Security & Production

Important considerations for deploying the open-source platform to production.


API Authentication & Proxies

By default, the EvalForge FastAPI backend does not enforce any authentication middleware on its endpoints. It is designed to be run in trusted, isolated environments (like a local machine or a private VPC) where the frontend is the only consumer.

Public Deployment Warning

If you expose the FastAPI backend directly to the public internet, you must place it behind an authentication proxy (e.g., Cloudflare Access, OAuth2-Proxy, or NGINX with Basic Auth).

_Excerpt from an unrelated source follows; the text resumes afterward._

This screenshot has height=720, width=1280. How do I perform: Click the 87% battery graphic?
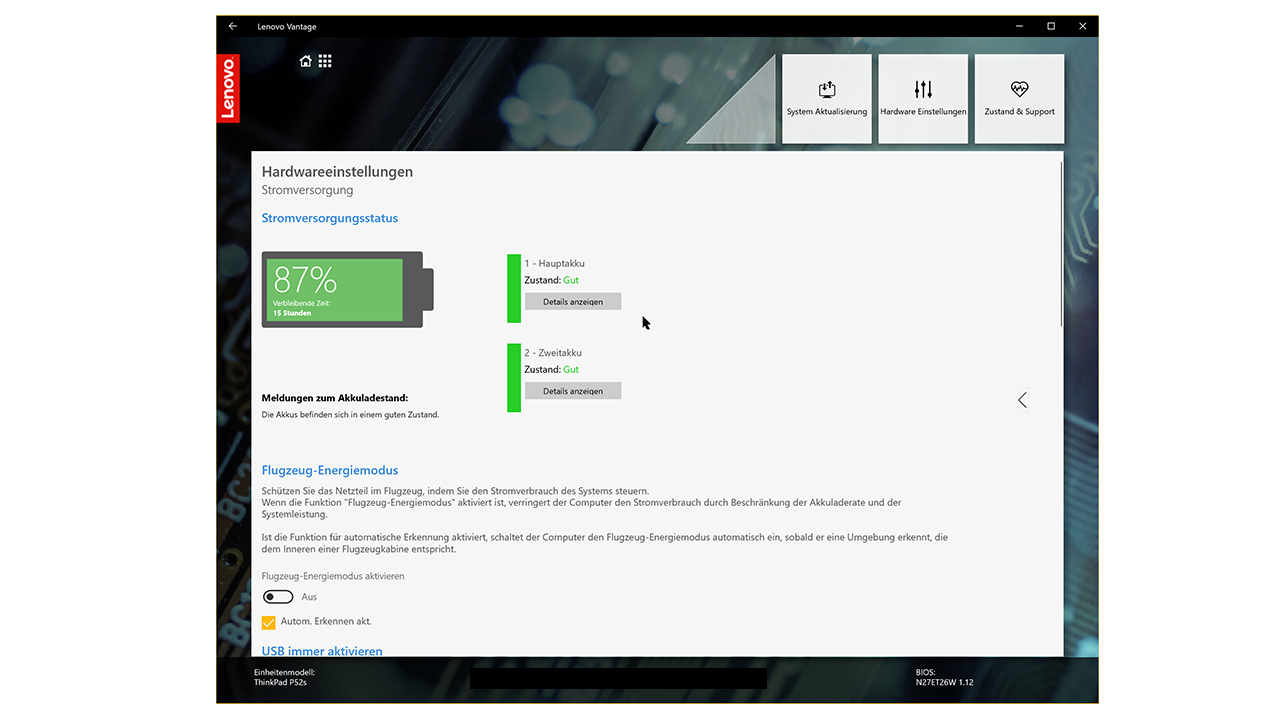(x=342, y=289)
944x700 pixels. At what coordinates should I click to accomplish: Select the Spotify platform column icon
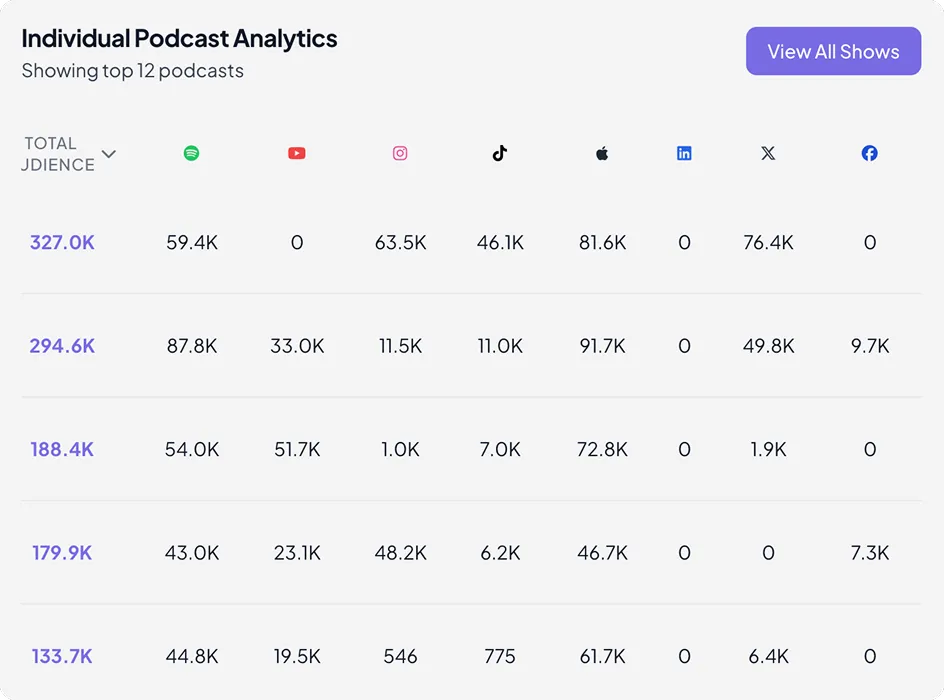(x=192, y=153)
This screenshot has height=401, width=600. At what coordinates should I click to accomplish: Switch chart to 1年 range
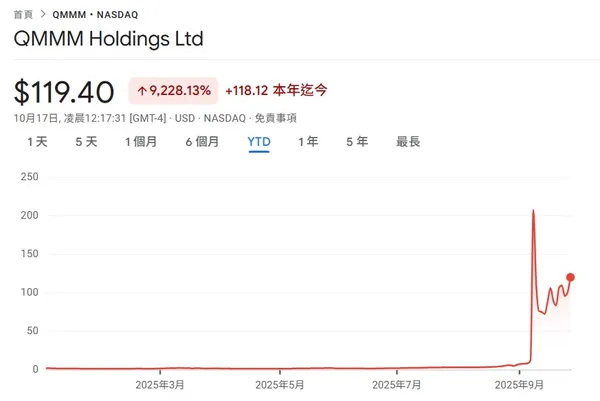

Furthermore, the default CORS policy allows all credentials and methods, which can be dangerous if the API is exposed on a public domain without an auth gateway.

Heuristic Moderation ("Safe Ingest")

When importing datasets or receiving manual traces, EvalForge offers scrub_pii and filter_toxicity flags to prevent sensitive data from entering the database.

Important: The current built-in implementation uses basic regular expressions for PII detection and a hardcoded list of keywords for toxicity.

  • Toxicity: This is a simple heuristic. It may flag benign phrases like "this was the worst weather" while missing subtle or contextual toxicity.
  • PII: The regex patterns for SSNs, phone numbers, and emails are baseline standard and may produce false positives on 7-digit numeric strings.

For enterprise deployments with strict compliance requirements, we recommend replacing the moderate_content function in the backend with an API call to a dedicated ML service (like Azure Content Safety or OpenAI Moderation API).

Execution Concurrency

When running bulk experiments via ARQ workers, EvalForge pushes LLM evaluation requests sequentially inside each batch job. The max_concurrent_requestssetting exists in configuration but the primary execution loop relies on the LLM provider's own queue limits. Make sure your provider accounts (OpenAI/Anthropic) have sufficient Tier/Rate Limits before running 1,000+ sample datasets.